What can be done in Stata?

A user-written program for Stata 8 and later versions for equal-probability histograms can be described and, if desired, downloaded from SSC by typing

        . ssc desc eqprhistogram
        . ssc inst eqprhistogram

As an illustration, here is the result of

        . use http://www.stata-press.com/data/r9/womenwage.dta
        . eqprhistogram wage, bin(10) plot(kdensity wage, biweight w(5))

The bin limits are the deciles, so each bar represents 1/10 of the total probability in the distribution. You can superimpose a density estimate.

An equal probability histogram is not suitable for all distributions. Given categorical, discrete, or highly rounded data, quantiles may be tied, especially if the number of bins is large relative to the sample size. If the specified quantiles are tied, eqprhistogram refuses to draw the graph.

For other histograms with varying widths, if you have Stata 7 or Stata 6 you can specify bin limits to two user-written programs, barplot and hist3. hist3 is more general, in that it will calculate densities for you. To describe or install either of these, use ssc as above, or see http://www.stata.com/support/faqs/resources/findit-and-ssc-commands/ for guidance.

In Stata 8, much can be done once you know about an undocumented feature of twoway bar. We need to enter the lower bin limits and the bin frequencies and one final upper limit as data. For Altman's example, we enter

          +-----------------+
          | Age   Frequency |
          |-----------------|
       1. |   0          28 |
       2. |   5          46 |
       3. |  10          58 |
       4. |  16          20 |
       5. |  17          31 |
          |-----------------|
       6. |  18          64 |
       7. |  20         149 |
       8. |  25         316 |
       9. |  60         103 |
      10. |  80           . |
          +-----------------+

We then can calculate the densities

        . gen Density = Freq / (815 * (Age[_n+1] - Age)) 

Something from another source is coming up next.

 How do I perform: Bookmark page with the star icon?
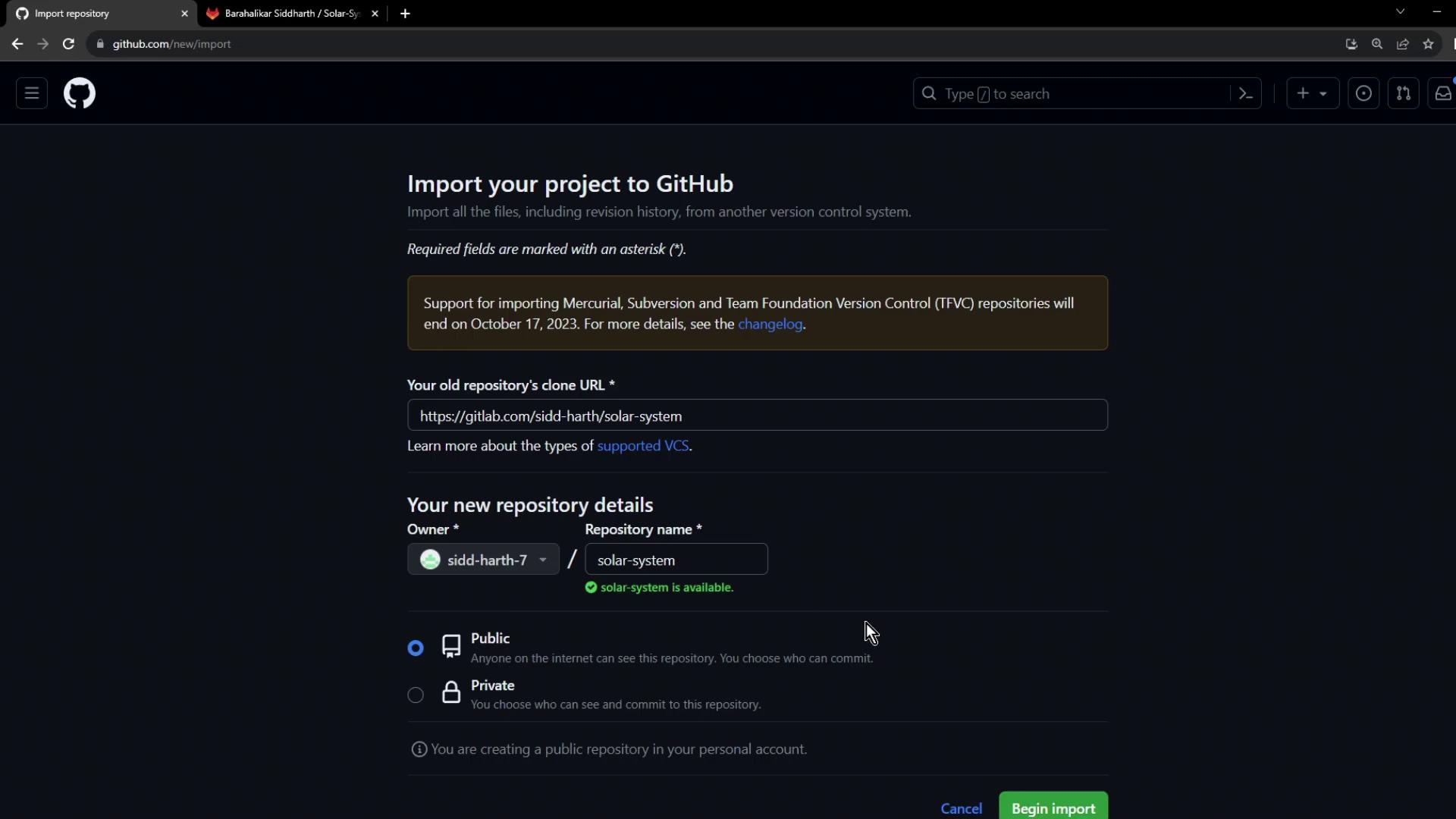coord(1429,44)

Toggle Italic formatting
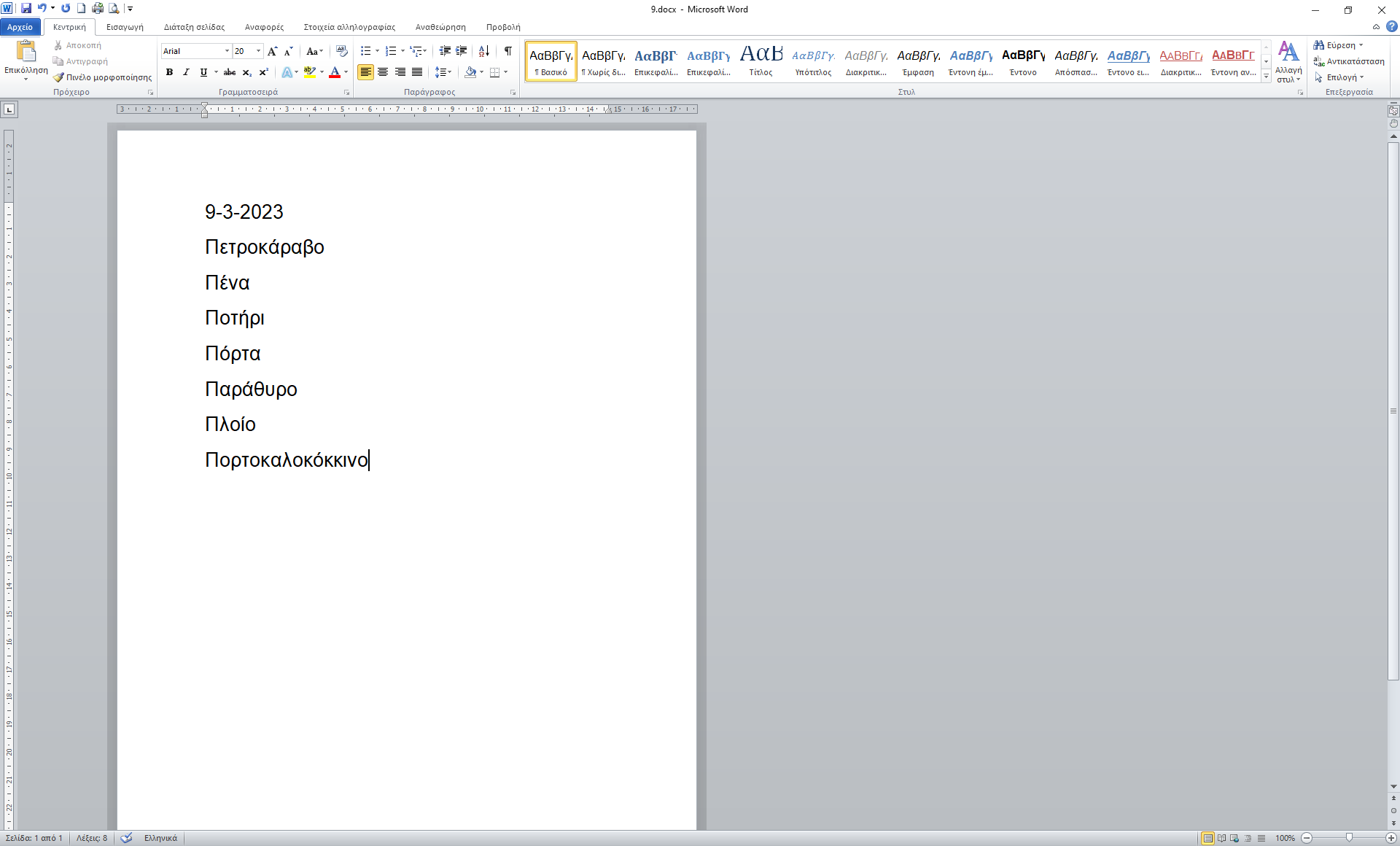tap(186, 72)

If you want frequency density rather than probability density, you should omit scaling by the sample size (here 815).

Finally, we can draw the graph:

        . twoway bar Density Age, bartype(spanning) bstyle(histogram) 

The "spanning" extends bars to the right until they are curtailed; this is why it is necessary to specify all lower limits and one upper limit for the graph. The data should also be in the correct sort order, as in this example. The option bstyle(histogram) is not compulsory, and you might like to check other possibilities. You might need to add the option yscale(range(0)) if twoway bar does not automatically start bars at 0.

Acknowledgments

Marcello Pagano urged the merits of equal-probability histograms. Vince Wiggins alerted me to spanning bars.

References

Altman, D. G. 1991.

Practical Statistics for Medical Research. London: Chapman & Hall.

Breiman, L. 1973.

Statistics: With a View Towards Applications. Boston: Houghton Mifflin.

Freedman, D., R. Pisani, and R. Purves. 1998.

Statistics. New York: Norton.

Scott, D. W. 1992.

Multivariate Density Estimation: Theory, Practice, and Visualization. New York: Wiley.